The Declaration of Independence lists the colonists’ grievances against the King of England and does not identify individual human rights, believing that these truths were “self-evident” (Blaisdell 63). The extensive list of complaints against King George are concerned with his interference in different institutions within the colonial government – cutting off trade, dissolving representative houses, and “refusing to assent to laws for establishing judiciary powers” (Blaisdell 65). While this declaration is a response to the oppression of the natural rights of a sovereign nation, the Declaration of the Rights of Men was written in response to the oppression of individual rights – namely, those of the Third Estate, the class of all french citizens who were not part of the gentry or nobility.

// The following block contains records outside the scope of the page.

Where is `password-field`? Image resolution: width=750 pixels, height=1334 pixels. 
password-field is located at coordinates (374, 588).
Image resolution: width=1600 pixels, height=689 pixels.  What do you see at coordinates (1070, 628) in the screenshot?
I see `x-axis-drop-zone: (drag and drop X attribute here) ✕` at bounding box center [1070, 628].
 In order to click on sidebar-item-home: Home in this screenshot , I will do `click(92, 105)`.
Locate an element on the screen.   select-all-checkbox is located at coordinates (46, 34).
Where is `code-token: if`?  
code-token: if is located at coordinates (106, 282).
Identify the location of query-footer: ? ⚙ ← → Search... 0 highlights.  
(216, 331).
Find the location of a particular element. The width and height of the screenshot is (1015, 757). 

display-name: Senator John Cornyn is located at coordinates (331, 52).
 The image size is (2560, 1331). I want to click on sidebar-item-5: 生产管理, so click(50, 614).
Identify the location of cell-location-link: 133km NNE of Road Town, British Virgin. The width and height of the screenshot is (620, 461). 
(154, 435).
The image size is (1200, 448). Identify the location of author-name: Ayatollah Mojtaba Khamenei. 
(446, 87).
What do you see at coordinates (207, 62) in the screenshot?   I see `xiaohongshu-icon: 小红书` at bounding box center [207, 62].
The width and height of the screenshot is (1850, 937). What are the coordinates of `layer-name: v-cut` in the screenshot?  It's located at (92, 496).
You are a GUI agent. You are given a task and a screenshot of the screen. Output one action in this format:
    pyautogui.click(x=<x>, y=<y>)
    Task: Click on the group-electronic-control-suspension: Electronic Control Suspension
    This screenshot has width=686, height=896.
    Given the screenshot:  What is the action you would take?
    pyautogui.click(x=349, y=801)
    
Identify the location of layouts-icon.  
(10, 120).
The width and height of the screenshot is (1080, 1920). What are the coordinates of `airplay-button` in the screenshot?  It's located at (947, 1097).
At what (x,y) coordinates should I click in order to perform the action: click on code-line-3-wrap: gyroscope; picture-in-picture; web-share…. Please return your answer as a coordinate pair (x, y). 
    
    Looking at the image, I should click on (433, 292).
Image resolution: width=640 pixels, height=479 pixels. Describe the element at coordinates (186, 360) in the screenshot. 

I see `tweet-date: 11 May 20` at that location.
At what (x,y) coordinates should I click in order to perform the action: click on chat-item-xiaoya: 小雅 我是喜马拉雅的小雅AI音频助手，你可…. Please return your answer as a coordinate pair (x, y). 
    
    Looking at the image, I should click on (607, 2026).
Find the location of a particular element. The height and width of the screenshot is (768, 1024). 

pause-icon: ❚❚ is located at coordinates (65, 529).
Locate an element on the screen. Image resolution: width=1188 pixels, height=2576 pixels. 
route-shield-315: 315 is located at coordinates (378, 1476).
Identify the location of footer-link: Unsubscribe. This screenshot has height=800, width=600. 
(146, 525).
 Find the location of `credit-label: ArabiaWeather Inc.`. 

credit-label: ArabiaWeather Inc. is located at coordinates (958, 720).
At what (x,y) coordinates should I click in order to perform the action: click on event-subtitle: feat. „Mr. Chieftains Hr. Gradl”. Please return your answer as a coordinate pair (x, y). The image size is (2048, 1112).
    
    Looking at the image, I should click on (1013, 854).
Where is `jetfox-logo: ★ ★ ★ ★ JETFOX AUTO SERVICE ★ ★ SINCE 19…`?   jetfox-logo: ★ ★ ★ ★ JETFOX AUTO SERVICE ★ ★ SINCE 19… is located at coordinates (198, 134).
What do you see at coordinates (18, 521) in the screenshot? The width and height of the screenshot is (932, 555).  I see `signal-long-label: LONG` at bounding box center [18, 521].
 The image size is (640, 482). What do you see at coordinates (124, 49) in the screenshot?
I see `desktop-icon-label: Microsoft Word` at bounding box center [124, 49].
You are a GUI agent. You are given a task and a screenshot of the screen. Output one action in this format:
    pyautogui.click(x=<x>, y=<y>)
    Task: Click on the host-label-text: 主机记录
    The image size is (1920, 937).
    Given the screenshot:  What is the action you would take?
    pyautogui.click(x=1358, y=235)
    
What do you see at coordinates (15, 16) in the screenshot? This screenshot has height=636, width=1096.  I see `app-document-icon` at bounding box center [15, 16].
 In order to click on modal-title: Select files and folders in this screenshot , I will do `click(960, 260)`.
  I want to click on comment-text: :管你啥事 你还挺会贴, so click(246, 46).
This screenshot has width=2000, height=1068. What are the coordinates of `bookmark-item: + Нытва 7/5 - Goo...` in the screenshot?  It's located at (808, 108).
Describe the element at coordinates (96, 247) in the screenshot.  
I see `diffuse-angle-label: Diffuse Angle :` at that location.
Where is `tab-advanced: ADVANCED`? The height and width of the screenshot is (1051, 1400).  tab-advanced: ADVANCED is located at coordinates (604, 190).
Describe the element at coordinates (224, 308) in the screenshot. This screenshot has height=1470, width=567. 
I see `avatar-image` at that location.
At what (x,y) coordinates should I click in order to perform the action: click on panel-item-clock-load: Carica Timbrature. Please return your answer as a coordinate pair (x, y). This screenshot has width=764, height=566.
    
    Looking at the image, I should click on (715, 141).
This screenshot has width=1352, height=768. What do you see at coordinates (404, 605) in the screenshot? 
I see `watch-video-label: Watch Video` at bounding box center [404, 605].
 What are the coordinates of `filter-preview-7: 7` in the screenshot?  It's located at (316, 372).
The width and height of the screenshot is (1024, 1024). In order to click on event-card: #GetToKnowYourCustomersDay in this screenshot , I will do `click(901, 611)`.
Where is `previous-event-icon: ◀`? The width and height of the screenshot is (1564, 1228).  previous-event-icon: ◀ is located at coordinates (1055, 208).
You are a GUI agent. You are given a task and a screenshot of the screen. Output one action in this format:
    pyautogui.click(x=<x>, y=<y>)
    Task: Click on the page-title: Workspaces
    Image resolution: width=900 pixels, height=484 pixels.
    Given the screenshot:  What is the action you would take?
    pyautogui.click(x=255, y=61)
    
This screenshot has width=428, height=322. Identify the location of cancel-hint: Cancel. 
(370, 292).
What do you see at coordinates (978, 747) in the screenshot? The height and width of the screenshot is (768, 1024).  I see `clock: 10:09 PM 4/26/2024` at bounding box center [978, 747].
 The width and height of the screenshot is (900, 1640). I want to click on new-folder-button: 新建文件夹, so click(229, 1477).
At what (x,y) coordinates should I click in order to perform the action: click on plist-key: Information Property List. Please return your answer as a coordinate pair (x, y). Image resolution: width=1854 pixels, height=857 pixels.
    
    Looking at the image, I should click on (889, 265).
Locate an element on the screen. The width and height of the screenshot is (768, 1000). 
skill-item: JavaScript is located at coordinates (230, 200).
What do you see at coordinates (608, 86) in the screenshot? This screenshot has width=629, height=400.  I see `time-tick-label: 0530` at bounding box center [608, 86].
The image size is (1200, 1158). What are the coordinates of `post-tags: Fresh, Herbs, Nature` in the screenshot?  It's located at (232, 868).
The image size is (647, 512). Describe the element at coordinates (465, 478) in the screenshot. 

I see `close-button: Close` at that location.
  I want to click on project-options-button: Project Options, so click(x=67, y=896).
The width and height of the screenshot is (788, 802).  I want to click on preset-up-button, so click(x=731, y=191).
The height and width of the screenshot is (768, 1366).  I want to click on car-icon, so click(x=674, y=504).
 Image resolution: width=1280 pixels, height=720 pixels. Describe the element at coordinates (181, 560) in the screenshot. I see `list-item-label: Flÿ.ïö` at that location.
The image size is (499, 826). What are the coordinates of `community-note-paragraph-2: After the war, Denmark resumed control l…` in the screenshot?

The Third Estate was burdened with “all the really arduous work, all the tasks which the privileged refuses to perform” (Blaisdell 72). The French National Assembly listed fewer grievances in their declaration than the American Continental Congress and instead offered a comprehensive outline of the natural rights of individual citizens, ranging from freedom of speech to the right to property.
Different though their content may be, each declaration examines half of the relationship between citizens and their government. Both the french and americans agreed that a government is instituted to protect its citizens’ rights, and in return for this protection citizens will sacrifice certain rights of their own. The Continental Congress shows us government protection of rights in action – an elected group of officials protesting the abuse of another power against their own citizens. The French national Assembly outlines the second half of this political equation, showing how citizens sacrifice for their government through acts such as paying taxes and limiting their natural right to those which will not infringe upon someone else’s. Together, these documents show us how individuals allow for the creation of government, and how a government allows for the protection of natural rights.